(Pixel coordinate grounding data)
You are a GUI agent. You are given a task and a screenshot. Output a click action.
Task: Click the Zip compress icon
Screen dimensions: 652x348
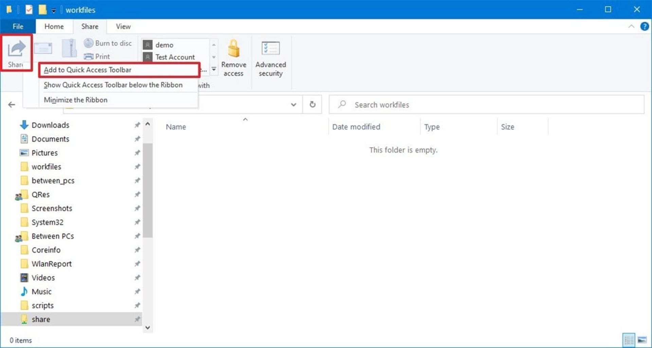tap(69, 49)
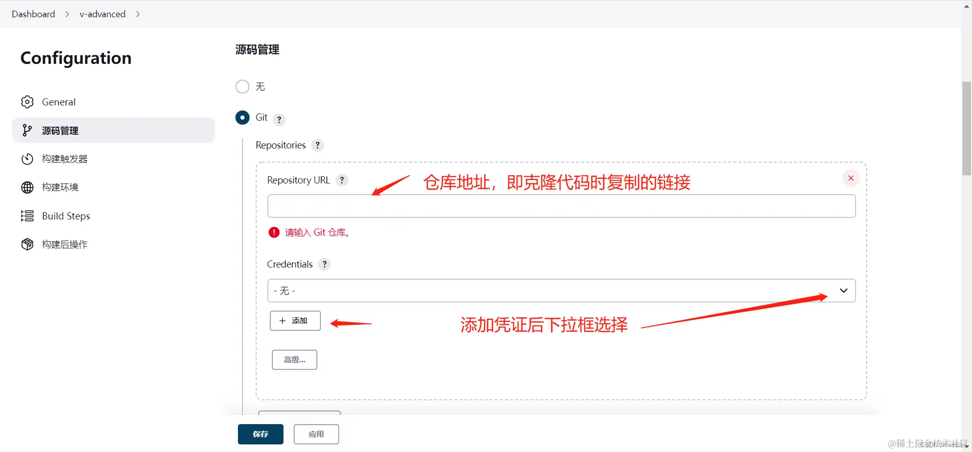Click the 构建后操作 cube icon
The width and height of the screenshot is (972, 452).
click(27, 244)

§ **WORK REQUEST**: What the answer needs is every record above, exactly as written, and no pictures.

§ **SOLUTION**:
You are a GUI agent. You are given a task and a screenshot. Output a click action.
Task: Click the Zip compress icon
Screen dimensions: 652x348
tap(69, 49)
Click the 构建后操作 cube icon
The width and height of the screenshot is (972, 452).
click(27, 244)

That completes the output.